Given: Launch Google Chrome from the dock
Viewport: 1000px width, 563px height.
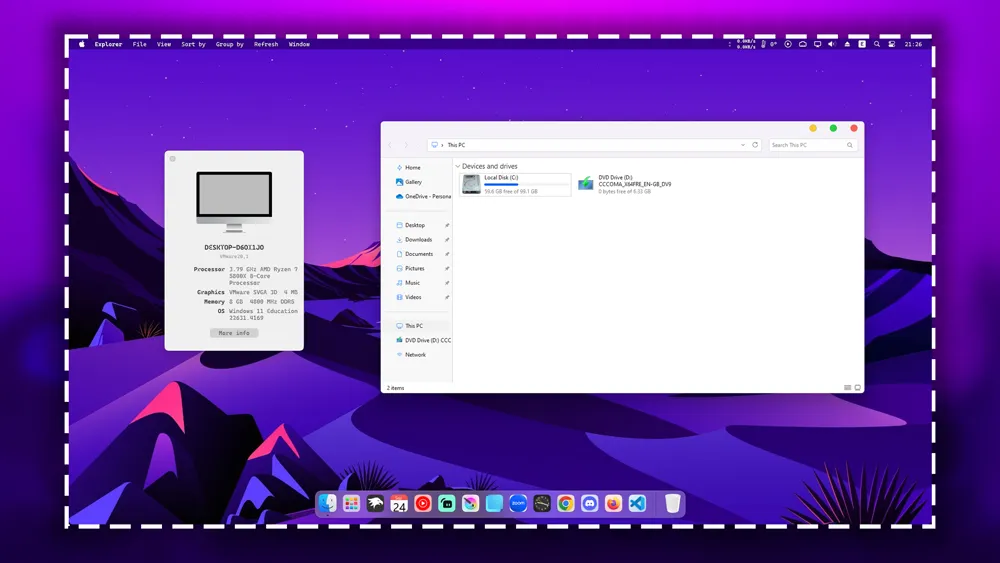Looking at the screenshot, I should [566, 504].
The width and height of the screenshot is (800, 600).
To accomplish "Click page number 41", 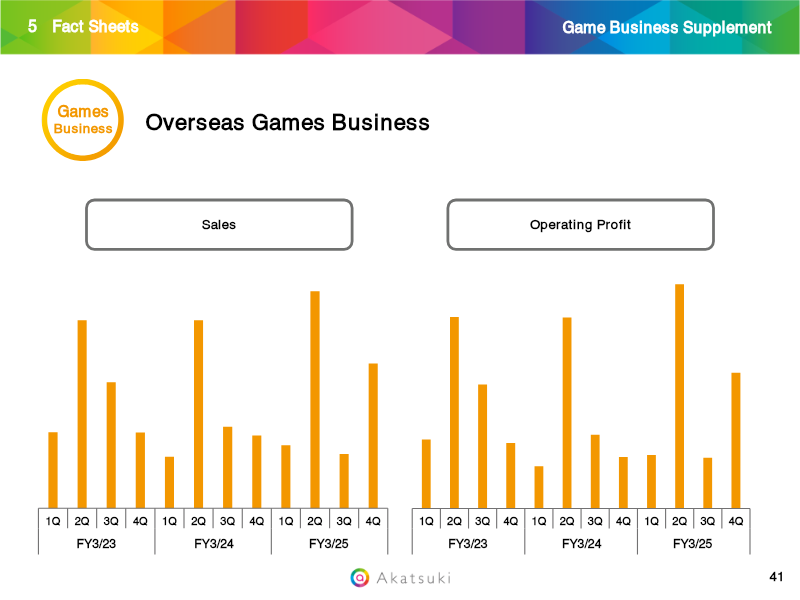I will click(x=776, y=577).
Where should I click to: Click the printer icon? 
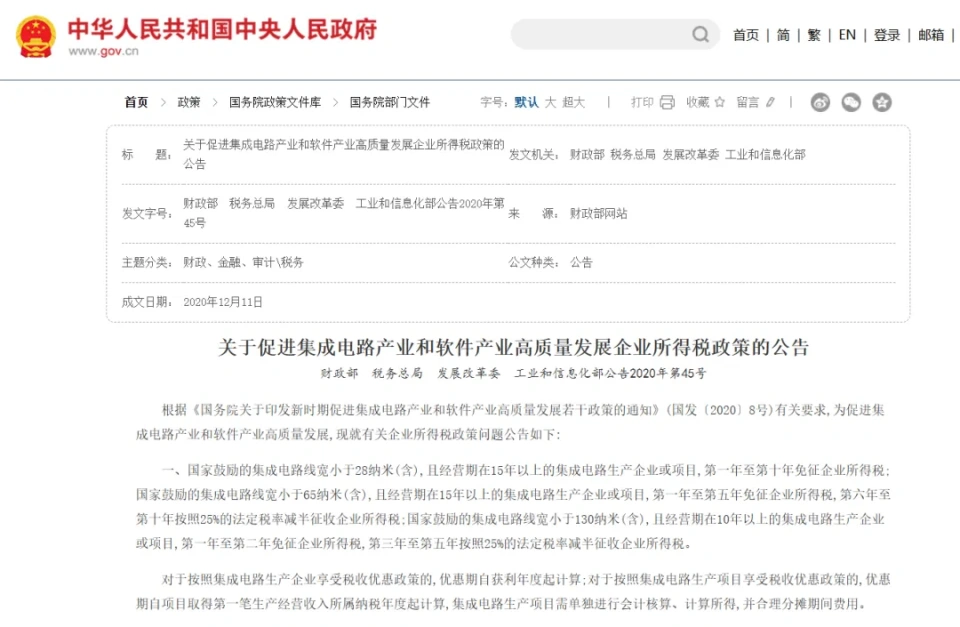pos(667,102)
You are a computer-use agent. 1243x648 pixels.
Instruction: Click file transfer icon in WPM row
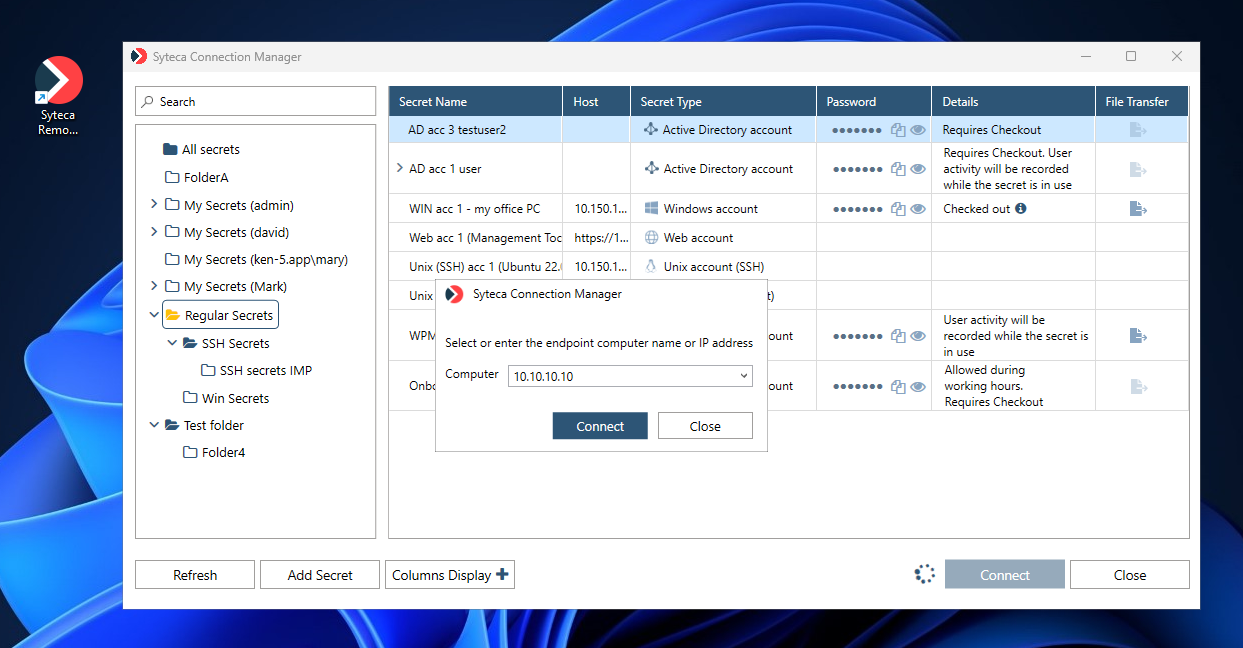(1138, 336)
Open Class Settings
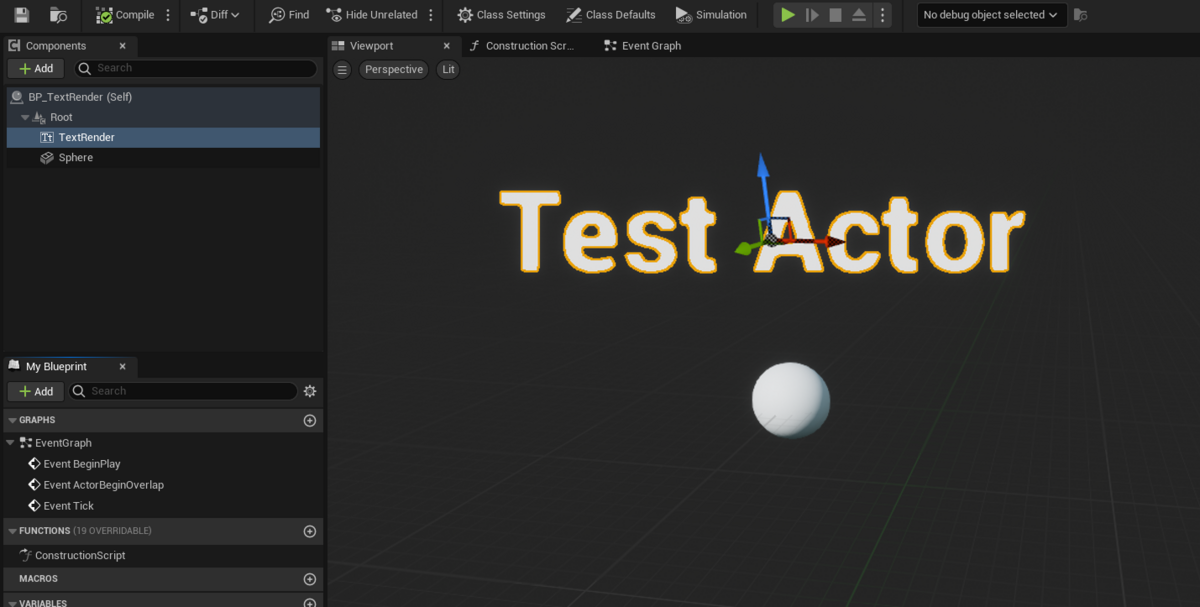The width and height of the screenshot is (1200, 607). pyautogui.click(x=500, y=15)
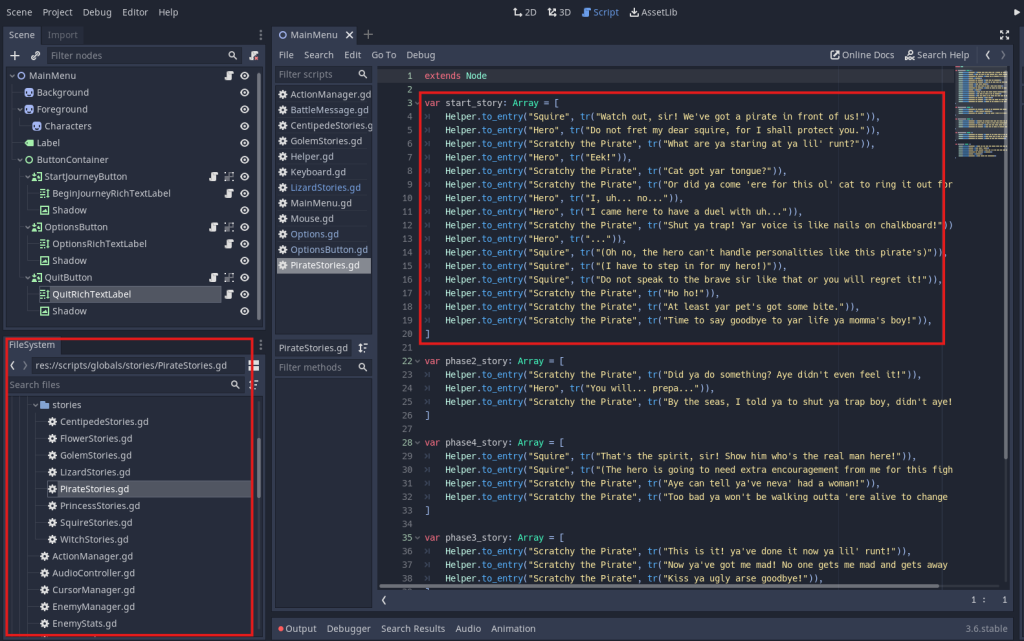Switch to the Debugger bottom panel tab
Screen dimensions: 1024x641
click(x=349, y=629)
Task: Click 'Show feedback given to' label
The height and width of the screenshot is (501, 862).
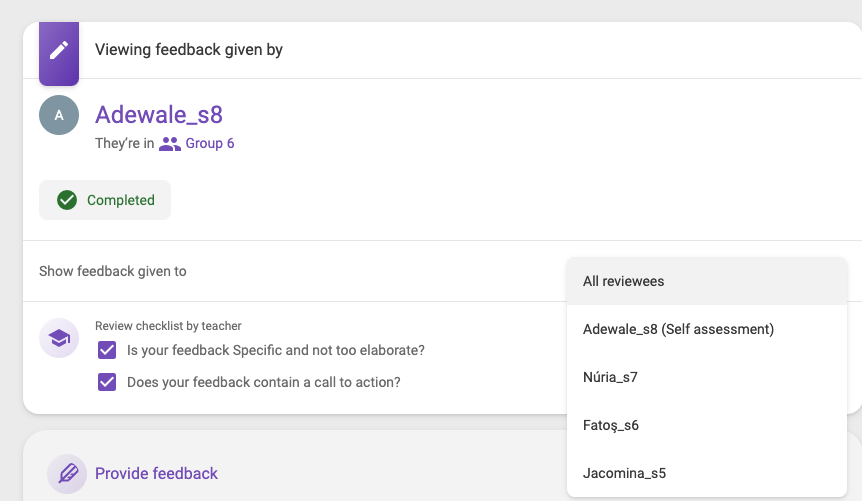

---*---

__What is required__: Transcribe exactly the span of lines that opens with the line holding "Open Class Settings" and closes with the last line of the entries above. Omit pictures.

__Exercise result__:
Open Class Settings
The width and height of the screenshot is (1200, 607). pyautogui.click(x=500, y=15)
Switch to the Debugger bottom panel tab
Screen dimensions: 1024x641
click(x=349, y=629)
Task: Click 'Show feedback given to' label
The height and width of the screenshot is (501, 862).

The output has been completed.